The pandemic baby bust is a lot smaller than expected

mother baby
Brookings anticipated 300,000 to 500,000 fewer babies due to the pandemic. But the most recent data available puts that number at 60,000.
  • There are 60,000 fewer babies because of the pandemic, per Brookings.
  • It's way less than the Institute previously forecasted — 300,000 to 500,000.
  • It indicates a smaller baby bust than expected, but data for children conceived during the first pandemic winter still isn't available.

If it weren't for the pandemic, America would have 60,000 more babies.

So finds recent research from Brookings Institute that estimated the number of "missing births" based on the shortfall between actual births and predicted number of births between October 2020 and February 2021 (meaning babies that were conceived between January 2020 and May 2020). 

"Births returned to pre-pandemic trend levels in March 2021, indicating that conceptions returned to pre-pandemic trend levels in June 2020," wrote the report's authors, Melissa S. Kearney and Phillip Levine.

The number of missing births might actually be larger, considering that data for births conceived during last winter's wave of the pandemic isn't yet available. But, so far, the data that is available indicates the pandemic baby bust isn't quite the bust it was thought to be. 

Typically, birth rates decline during economic recessions. They also tend to drop during a a public health crisis, evidenced by the Spanish Flu. Since the pandemic lumped together both economic and health turmoil, experts worried it could result in a greater impact on births. 

In June 2020, Brookings predicted that the US could see 500,000 fewer babies born due to the pandemic. By that December, it had revised its forecast to 300,000 fewer births given the short-lived recession. Come May 2021, the Centers for Disease Control and Prevention (CDC) confirmed tens of thousands of missing births in the last six weeks of 2020. It revealed the US birth rate had fallen by 4% from 2019 to 2020, the sharpest single-year decline in nearly 50 years and the lowest number of births since 1979. 

Compared to these predictions, births falling below trend by just 60,000 in the pandemic's initial months is a bright spot in the economy.

Fewer babies are a new norm

Brookings identified a few factors contributing to this trend. States with higher unemployment rates saw a bigger decline in births, as did states with a higher number of COVID cases per capita by the end of March 2020.

However, the women who were most likely to not have a baby during this time fell into demographics that were relatively well-insulated from the economic shocks of the pandemic — highly educated women, women in their late 30s and early 40s, and those who already had a child. Kearney and Levine wrote this indicates that "pandemic-related factors beyond economic challenges were important drivers of the observed reduction in births."

This latter finding is a continuation of pre-pandemic birth rate trends in which women are waiting to have children until a later age — or choose to have fewer kids or none at all. It's a result of greater access to education and employment opportunities for women, a rise in their autonomy as they seek other paths in life or choose to first get their financial bearings together.

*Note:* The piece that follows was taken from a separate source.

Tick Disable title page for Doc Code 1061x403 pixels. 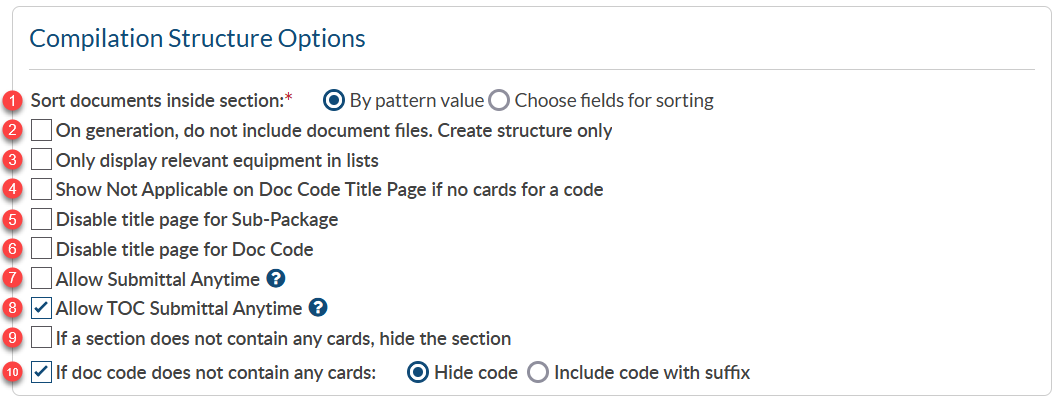(x=42, y=249)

It put the US in line with worldwide birth rate trends, indicating that fewer babies are a new normal. Just because the baby bust was smaller than expected — and pregnancy tests sales have been on the rise, suggesting a return to more normal birth rates in the months to come — doesn't mean we're headed towards a millennial baby boom. 

Jennifer D. Sciubba, a demographer and the author of "8 Billion and Counting: How Sex, Death, and Migration Shape Our World," previously told Insider that while it may seem like the birth rate is making a turnaround, it's really just an effect of postponed demand.

"If people are feeling more optimistic about COVID prospects as vaccinations have improved, it doesn't surprise me that they'd start acting on plans to grow their families," she said.

Granted, we won't know the full extent of the baby bust until winter 2020 to 2021 birth data become available. Omicron, too, might put a dent in Americans' plans to resume babymaking. But a smaller baby bust is a good sign of an economy that has successfully weathered a pandemic storm.